Echo Therapeutics is developing needle-free Symphony tCGM System as a non-invasive, wireless, transdermal continuous glucose monitoring system and Prelude SkinPrep System for transdermal drug delivery.

Upon FDA clearance, Echo will receive a $750,000 milestone payment and a double digit royalty on product sales under an agreement signed with Ferndale in May 2009.

The company believes that its needle-free Symphony tCGM System, which includes the Prelude SkinPrep System, can allow effective, needle-free glucose monitoring resulting in better patient outcomes in a critical care setting and for Diabetic patients in an ambulatory environment.

Prelude SkinPrep System incorporates a patented skin permeation control feedback technology with a wireless, hand-held device that facilitates efficient and effective permeation of the tough outer layer of the skin.
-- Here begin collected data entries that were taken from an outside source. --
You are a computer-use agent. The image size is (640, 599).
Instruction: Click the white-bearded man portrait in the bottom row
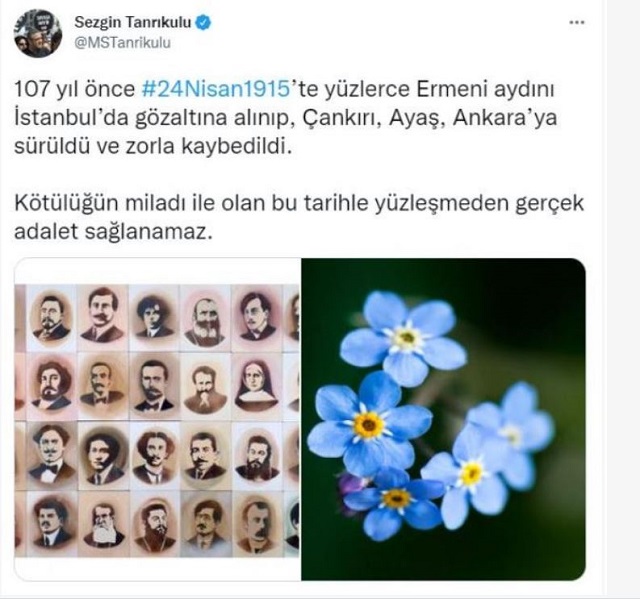coord(103,524)
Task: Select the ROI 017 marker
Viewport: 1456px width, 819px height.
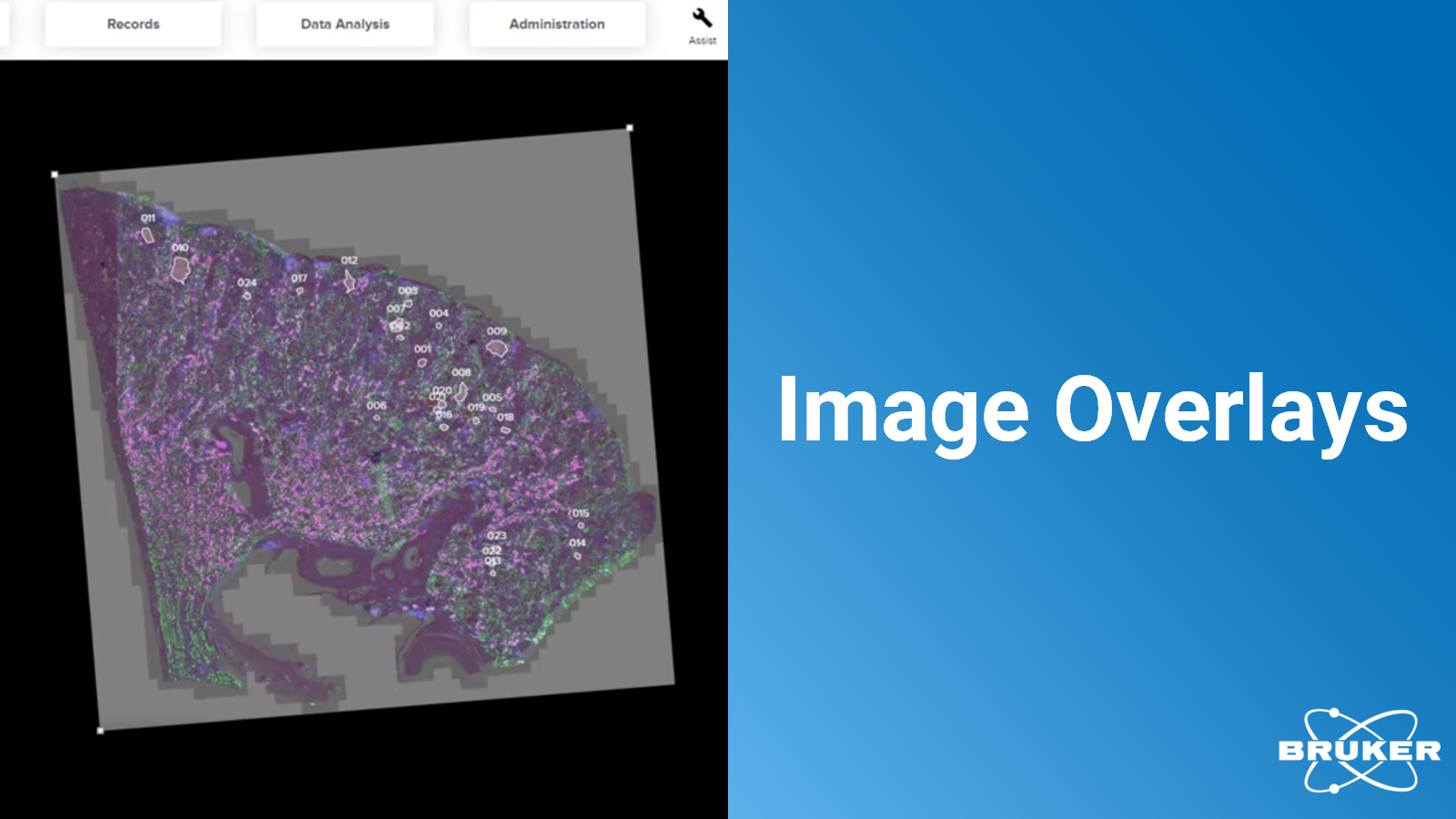Action: pos(299,290)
Echo president, board chairman and CEO Patrick Mooney said that this is an important milestone in their initiative to create novel applications for the proprietary technology and follows the successful completion, in August 2010, of a clinical study that was designed to evaluate the effectiveness of Prelude to ablate the skin prior to the application of OTC 4% lidocaine cream for faster-acting local dermal anesthesia.

“Together with our partner, Ferndale Pharma Group, we look forward to receiving FDA clearance and the subsequent generation of royalty revenue from product sales,” Mooney said.

“We look forward to market clearance by the FDA and the ultimate launch of this product so that, in partnership with Ferndale, we may take a first step toward bettering the lives of patients who can benefit from this technology.”